**What you will do**
Search the material below for the string "Iron" and list each line that holds it.

**Provided records**
--------
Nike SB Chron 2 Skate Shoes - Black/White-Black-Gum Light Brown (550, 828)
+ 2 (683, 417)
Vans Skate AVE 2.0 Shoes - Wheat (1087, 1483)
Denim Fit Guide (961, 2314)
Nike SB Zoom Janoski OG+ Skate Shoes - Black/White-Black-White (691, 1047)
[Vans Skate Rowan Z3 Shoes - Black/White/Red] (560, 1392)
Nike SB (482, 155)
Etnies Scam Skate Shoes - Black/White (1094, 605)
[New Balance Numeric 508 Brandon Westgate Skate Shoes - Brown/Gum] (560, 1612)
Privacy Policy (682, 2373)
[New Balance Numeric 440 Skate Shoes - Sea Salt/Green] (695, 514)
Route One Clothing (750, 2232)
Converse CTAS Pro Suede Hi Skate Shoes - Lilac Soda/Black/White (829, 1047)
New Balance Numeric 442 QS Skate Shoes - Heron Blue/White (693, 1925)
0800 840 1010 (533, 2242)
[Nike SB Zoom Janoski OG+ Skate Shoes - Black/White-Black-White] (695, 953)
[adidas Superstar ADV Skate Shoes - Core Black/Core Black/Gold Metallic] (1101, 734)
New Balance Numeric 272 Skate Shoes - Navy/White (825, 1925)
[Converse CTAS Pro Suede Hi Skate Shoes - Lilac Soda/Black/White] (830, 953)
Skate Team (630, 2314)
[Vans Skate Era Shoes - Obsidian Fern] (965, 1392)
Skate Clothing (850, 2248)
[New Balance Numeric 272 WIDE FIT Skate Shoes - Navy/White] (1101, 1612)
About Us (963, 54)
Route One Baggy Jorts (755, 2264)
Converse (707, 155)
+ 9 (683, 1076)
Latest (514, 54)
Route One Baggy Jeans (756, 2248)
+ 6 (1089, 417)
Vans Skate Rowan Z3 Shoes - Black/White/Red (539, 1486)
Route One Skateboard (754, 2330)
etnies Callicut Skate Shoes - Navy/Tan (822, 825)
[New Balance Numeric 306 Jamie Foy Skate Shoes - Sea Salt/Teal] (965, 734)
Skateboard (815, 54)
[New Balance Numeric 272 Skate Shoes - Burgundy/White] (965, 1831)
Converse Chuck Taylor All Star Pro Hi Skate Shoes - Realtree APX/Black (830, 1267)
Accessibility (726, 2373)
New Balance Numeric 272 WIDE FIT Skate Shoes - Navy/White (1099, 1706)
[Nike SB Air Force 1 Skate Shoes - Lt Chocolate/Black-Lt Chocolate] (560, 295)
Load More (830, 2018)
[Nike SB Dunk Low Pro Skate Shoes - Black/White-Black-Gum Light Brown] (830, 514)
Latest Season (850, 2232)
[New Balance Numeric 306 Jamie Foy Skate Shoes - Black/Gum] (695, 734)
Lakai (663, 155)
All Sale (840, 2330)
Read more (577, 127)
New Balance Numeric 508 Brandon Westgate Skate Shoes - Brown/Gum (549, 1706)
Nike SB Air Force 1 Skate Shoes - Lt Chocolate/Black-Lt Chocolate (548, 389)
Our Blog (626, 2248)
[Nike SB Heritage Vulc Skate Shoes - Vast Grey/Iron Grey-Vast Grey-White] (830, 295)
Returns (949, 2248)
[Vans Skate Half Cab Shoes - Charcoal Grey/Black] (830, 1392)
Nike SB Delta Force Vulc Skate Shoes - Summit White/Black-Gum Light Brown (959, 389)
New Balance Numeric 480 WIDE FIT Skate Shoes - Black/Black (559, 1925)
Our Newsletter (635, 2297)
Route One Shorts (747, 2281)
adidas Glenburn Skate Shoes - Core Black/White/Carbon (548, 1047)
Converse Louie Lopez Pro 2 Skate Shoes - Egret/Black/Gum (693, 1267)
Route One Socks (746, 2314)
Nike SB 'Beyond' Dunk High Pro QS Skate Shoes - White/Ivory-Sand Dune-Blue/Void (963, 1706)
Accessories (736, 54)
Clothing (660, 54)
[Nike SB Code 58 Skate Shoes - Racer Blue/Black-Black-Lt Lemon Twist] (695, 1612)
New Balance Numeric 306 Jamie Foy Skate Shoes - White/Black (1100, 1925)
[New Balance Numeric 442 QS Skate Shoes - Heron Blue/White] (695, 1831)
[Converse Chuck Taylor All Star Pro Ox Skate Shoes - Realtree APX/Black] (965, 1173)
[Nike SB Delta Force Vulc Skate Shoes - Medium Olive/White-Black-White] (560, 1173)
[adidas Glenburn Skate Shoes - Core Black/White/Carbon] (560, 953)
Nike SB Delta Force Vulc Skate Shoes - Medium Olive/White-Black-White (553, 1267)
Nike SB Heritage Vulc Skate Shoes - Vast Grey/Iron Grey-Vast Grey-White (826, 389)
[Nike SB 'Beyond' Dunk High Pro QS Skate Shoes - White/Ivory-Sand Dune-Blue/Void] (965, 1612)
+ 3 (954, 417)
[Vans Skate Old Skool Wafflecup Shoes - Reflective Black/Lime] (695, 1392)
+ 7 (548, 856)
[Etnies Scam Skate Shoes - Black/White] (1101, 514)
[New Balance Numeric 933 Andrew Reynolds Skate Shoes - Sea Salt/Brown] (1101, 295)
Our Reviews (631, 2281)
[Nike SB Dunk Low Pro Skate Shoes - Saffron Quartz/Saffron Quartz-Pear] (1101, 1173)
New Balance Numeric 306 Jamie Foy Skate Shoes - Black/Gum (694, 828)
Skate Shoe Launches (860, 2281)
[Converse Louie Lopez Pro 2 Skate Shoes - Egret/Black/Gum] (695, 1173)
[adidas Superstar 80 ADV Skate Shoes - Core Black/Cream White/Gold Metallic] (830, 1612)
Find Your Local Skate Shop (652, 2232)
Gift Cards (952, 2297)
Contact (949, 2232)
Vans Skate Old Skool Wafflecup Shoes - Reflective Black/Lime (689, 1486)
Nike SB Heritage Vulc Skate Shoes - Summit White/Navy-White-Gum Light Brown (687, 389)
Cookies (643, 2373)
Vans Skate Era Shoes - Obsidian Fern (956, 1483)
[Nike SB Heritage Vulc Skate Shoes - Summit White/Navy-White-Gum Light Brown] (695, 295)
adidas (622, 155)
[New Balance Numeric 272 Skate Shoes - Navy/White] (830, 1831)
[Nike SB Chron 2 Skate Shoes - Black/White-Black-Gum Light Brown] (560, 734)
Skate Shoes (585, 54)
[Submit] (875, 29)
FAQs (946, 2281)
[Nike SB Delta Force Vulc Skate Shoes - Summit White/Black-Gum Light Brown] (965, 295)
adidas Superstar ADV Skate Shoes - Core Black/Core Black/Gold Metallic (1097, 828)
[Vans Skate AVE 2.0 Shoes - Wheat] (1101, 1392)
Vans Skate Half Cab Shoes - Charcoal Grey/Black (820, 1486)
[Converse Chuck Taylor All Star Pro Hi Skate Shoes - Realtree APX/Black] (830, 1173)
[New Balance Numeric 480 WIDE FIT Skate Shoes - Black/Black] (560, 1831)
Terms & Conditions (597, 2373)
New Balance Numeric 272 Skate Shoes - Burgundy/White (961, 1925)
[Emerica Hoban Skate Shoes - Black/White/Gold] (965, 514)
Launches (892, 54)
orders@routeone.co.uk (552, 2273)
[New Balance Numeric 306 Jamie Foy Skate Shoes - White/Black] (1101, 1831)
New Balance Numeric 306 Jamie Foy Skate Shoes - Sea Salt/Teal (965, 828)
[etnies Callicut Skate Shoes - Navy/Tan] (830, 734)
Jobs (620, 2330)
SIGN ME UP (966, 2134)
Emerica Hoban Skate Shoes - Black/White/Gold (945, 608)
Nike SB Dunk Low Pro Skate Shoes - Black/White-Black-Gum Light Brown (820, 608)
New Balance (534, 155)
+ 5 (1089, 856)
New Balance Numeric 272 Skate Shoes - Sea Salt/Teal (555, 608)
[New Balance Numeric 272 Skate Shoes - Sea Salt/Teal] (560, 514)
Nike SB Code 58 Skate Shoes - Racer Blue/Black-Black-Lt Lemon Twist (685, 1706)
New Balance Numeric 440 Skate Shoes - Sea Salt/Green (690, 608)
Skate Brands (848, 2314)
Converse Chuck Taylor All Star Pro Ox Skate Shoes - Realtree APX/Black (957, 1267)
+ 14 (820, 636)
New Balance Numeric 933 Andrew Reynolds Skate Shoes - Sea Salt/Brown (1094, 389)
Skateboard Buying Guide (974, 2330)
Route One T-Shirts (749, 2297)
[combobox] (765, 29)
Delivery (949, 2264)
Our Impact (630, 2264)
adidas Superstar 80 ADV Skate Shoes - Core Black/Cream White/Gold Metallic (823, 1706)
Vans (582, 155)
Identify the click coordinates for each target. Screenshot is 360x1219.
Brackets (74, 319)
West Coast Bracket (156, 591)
--------
**Answer to this task**
[Nike SB Heritage Vulc Skate Shoes - Vast Grey/Iron Grey-Vast Grey-White] (830, 295)
Nike SB Heritage Vulc Skate Shoes - Vast Grey/Iron Grey-Vast Grey-White (826, 389)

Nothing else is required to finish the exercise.